The Guangdong provincial forestry bureau has blacklisted a popular yellow flower plant from Canada and banned it from being imported.
Solidago, or solidago canlarge, is a North American goldenrod with showy clusters of yellow flowers on arching branches, and is popular at flower markets in the Pearl River Delta. It was listed as a harmful plant by the State Forestry Bureau in April.
The beautiful flower, which has numerous leaves up its multiple stems, is actually a noxious weed.
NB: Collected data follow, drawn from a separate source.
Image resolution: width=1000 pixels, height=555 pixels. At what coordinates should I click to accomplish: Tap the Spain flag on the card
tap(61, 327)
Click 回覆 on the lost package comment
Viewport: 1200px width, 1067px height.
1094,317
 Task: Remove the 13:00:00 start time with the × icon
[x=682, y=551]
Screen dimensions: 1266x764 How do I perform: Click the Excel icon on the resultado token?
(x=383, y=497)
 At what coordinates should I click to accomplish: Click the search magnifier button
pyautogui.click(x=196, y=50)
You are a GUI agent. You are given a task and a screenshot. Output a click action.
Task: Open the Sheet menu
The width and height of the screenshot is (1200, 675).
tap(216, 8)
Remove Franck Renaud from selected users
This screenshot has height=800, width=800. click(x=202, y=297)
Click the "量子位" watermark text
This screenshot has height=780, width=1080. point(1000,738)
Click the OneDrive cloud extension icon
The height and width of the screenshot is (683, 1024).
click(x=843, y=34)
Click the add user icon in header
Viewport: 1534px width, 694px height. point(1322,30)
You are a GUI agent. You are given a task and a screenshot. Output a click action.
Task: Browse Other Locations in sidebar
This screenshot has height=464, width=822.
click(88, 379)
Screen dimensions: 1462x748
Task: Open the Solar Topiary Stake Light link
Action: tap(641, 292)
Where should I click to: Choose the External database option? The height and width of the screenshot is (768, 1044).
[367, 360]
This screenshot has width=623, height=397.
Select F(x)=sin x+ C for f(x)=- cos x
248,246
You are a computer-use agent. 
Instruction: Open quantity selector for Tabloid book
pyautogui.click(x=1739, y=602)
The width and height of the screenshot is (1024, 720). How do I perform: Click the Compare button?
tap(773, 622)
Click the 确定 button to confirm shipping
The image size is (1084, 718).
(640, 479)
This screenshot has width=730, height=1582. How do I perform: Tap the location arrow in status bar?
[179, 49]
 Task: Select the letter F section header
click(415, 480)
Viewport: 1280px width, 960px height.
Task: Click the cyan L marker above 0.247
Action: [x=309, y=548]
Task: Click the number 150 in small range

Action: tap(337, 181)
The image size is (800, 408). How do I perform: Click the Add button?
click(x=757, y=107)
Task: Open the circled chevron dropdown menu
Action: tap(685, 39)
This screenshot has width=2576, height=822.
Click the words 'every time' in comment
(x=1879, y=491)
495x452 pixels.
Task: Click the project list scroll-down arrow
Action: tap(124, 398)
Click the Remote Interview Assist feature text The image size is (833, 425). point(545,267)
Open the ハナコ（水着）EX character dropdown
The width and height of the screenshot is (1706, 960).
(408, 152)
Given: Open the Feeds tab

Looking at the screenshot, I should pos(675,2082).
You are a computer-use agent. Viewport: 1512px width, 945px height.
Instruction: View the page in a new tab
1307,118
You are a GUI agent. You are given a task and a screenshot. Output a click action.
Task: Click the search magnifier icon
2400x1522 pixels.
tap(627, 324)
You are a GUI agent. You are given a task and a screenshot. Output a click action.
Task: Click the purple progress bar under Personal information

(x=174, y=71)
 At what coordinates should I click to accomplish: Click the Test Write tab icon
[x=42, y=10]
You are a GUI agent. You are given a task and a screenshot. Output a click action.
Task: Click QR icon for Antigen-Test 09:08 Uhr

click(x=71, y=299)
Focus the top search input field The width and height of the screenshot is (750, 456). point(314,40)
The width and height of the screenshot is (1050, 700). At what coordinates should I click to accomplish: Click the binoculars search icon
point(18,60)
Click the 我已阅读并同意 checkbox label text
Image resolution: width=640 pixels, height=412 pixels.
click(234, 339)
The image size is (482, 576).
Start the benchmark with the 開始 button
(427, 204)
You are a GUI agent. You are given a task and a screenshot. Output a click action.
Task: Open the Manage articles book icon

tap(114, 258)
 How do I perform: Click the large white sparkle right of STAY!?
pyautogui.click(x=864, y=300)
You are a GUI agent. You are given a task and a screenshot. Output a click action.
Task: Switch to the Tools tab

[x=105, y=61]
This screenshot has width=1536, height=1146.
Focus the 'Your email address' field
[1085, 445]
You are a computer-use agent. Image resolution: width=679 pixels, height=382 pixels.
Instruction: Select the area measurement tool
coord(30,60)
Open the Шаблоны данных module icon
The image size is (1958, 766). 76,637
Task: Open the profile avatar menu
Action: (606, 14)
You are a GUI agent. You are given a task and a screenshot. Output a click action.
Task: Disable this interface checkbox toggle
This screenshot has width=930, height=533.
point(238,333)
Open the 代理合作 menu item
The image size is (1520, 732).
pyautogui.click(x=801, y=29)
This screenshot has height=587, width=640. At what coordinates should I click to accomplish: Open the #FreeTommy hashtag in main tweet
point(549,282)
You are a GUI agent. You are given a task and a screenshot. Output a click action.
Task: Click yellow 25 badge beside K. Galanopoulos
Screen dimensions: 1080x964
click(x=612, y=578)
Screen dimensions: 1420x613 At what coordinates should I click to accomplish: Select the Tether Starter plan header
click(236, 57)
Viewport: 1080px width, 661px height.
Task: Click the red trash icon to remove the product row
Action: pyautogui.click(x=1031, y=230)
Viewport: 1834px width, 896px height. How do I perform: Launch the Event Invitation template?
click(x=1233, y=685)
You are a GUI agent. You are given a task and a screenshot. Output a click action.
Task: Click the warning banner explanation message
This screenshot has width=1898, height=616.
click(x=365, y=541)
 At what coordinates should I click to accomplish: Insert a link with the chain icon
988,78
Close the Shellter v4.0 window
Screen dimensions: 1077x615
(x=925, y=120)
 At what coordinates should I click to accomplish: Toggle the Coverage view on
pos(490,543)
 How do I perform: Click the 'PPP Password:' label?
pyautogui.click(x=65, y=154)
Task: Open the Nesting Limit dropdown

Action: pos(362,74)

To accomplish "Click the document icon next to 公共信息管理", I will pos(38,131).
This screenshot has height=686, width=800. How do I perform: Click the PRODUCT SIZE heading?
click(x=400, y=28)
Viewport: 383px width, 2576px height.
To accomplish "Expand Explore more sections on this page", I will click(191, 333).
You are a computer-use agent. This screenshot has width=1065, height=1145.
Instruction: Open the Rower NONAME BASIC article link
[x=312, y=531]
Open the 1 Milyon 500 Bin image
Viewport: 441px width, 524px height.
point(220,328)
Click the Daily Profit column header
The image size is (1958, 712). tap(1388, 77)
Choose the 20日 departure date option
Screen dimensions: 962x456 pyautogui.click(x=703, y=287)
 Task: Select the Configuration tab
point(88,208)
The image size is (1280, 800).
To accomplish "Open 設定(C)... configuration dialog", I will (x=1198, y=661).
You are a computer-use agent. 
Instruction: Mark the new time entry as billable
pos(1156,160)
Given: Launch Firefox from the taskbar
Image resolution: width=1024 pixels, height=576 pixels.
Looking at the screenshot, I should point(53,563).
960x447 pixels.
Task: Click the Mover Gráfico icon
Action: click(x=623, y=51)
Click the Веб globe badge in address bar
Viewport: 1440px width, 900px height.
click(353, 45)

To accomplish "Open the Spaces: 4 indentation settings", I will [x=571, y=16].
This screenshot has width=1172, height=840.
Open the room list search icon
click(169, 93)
The widespread North American plant has a strong reproductive capacity.
The shrub damages the ecological system on the hills and wetland and can kill weeds or crops nearby or interbreed with other plants, destroying the diversity of species.
Introduced into China as an ornamental flower, solidago covers more than 200,000 mu (133 square kilometers) in the Yangtze River Delta. More than 30 native plants have died out as a result of the widespread of solidago in Shanghai alone.
The provincial forestry bureau has asked local forestry officials to stop issuing quarantine certificates for solidago, banning the transport and flow of the plant in the province to avoid damaging forest and field environment.
Experts have suggested wrapping solidago in plastic or paper bags before throwing it away as the seeds can drift on the wind and grow quickly if landing on favorable soil, posing a threat to other plant species.